Introducing bayescalc.io

post by Adele Lopez (adele-lopez-1) · 2023-07-07T16:11:12.854Z · LW · GW · 29 comments

This is a link post for https://bayescalc.io

I made a simple online calculator for doing elementary hypothesis testing!

Link to example shown.

I was disappointed that an intuitive and easy-to-use app for using bayes' theorem apparently did not exist, so I decided to make it. My goal was to make something that:

  1. Helped people correctly and quickly evaluate the effect of evidence while comparing hypotheses.
  2. Was easy enough for someone who didn't know math to use.
    1. And which also helped show what the math was doing in an intuitive way, so that you didn't have to trust math you didn't understand.
  3. Felt good enough to use that it would actually be used.
  4. Could be used to share simple models of things in a way that would help people have more productive discussions, and promote shared model building.

Hopefully I've at least made substantial progress on these goals, and I'd really appreciate feedback on ways in which it falls short! This includes even minor interface or design issues. You can leave feedback as a comment here, or on the issues page.

I'd also be really happy to see people share examples they've made in the comments!

 

29 comments

Comments sorted by top scores.

comment by Misaligned-Semi-intelligence (MisalignedIntelligence) · 2023-07-07T21:18:41.508Z · LW(p) · GW(p)

I think this is very well-made and I already have uses for it. 

I'm not sure how intuitive it would be for someone who really doesn't know math, and who was new to the concept of bayes' theorem entirely. It's easy to forget how confusing things (especially math-related things) can be once you have the benefit of hindsight.
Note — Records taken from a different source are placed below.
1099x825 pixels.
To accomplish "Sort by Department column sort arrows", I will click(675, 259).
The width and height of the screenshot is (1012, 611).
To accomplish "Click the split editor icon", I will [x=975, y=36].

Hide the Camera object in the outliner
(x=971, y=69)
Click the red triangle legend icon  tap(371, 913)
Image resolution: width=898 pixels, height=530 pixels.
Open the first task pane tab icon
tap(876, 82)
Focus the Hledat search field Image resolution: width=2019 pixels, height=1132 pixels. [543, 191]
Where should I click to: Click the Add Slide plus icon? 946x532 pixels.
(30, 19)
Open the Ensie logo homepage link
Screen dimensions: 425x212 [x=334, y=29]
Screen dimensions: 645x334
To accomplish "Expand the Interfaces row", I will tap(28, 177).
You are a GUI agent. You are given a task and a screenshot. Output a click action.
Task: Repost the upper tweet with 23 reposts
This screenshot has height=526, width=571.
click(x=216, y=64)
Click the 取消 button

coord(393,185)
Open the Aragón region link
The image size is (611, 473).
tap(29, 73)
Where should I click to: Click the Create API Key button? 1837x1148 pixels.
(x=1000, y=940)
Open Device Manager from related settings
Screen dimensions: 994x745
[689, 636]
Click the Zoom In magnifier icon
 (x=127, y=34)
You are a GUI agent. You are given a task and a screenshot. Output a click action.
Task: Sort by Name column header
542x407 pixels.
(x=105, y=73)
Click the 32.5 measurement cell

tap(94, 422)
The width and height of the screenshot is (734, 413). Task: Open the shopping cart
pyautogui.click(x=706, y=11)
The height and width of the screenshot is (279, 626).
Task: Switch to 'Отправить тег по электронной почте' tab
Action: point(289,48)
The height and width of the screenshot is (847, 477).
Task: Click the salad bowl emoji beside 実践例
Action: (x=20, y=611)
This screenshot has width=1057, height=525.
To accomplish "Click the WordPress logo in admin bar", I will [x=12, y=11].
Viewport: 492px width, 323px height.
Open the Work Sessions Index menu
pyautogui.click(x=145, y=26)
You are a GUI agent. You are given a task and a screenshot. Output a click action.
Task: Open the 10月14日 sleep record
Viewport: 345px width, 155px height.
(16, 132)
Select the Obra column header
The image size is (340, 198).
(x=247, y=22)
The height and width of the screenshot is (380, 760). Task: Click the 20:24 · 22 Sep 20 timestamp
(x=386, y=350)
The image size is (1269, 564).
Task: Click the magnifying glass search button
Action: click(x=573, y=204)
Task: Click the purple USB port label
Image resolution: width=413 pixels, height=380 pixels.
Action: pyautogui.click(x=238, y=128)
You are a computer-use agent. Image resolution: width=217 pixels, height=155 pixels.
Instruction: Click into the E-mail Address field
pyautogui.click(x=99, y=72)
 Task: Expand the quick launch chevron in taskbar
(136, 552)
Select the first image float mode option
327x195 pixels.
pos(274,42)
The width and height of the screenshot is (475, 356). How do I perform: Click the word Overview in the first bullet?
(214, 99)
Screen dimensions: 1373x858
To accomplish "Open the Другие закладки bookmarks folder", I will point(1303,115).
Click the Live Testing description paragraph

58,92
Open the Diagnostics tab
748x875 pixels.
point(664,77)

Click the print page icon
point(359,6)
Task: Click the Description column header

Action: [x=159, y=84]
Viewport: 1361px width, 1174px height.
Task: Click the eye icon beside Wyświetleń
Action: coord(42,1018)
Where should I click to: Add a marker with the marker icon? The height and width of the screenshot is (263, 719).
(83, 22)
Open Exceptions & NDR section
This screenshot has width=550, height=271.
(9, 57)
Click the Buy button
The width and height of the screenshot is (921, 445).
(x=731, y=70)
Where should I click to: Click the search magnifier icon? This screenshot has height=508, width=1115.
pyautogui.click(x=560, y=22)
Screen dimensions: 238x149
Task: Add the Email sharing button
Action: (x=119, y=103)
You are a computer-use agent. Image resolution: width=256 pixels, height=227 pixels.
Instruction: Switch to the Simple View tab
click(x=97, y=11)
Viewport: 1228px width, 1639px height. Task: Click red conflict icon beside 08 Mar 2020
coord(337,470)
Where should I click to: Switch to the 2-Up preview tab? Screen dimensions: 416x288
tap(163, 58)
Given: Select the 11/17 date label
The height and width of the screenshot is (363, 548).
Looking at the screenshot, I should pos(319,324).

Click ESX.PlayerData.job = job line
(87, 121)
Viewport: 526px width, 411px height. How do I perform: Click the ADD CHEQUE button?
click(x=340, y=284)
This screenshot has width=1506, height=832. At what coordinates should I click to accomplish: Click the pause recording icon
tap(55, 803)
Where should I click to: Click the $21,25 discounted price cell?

I think something like a "show me an example" button that fills it with realistic data could help. With descriptive labels that connect the written description on the right with the different components in the visual representation. As well as a clearer "start here" visual on the screen. I know it seems obvious that "How to use" is where to start, but it didn't immediately draw my attention when I opened the page, and I think that helps with accessibility.

If you really wanted to push accessibility, a "wizard" that asks questions to help you fill out the data, and that help clarify what questions those percentages are actually an answer to.

Really I think it's great as-is. I only think it could be improved a little considering goal 2.

Replies from: fxgn, adele-lopez-1
comment by Adele Lopez (adele-lopez-1) · 2023-07-08T17:59:24.494Z · LW(p) · GW(p)

Thanks for the feedback, I'm really happy to hear that you already have uses for it!

You're right about needing examples; I'm thinking I'll add a tutorial that walks someone completely unfamiliar with Bayes' theorem through what it means and how it works, with lots of examples. That will take a while to design and write though.

I'm curious to know if other people felt the same way "How to use" part. I'm reluctant to make it more attention grabbing, because I want it to feel unobtrusive. My current thinking is that the main interface will catch the user's attention first, and if that's not clear they'll look at the wall of text to the right.

Instead of a wizard, I was thinking of adding a feature that explains what a specific component means when the user is hovering over it. Does that seem like it would address the issue adequately? I don't like wizards because I feel like they get in the way, but maybe that's an unusual preference.

Replies from: programcrafter
comment by ProgramCrafter (programcrafter) · 2023-07-08T20:08:12.657Z · LW(p) · GW(p)

Bayes' theorem already has a tutorial! However, I think that more common examples than there will improve the page.

For example, "do I really have certain illness" isn't as resonating as "does someone offend me intentionally", though the latter is a bit too emotional. I think that "is certain letter fraud" would make a good example - for instance, it contains different pieces of evidence.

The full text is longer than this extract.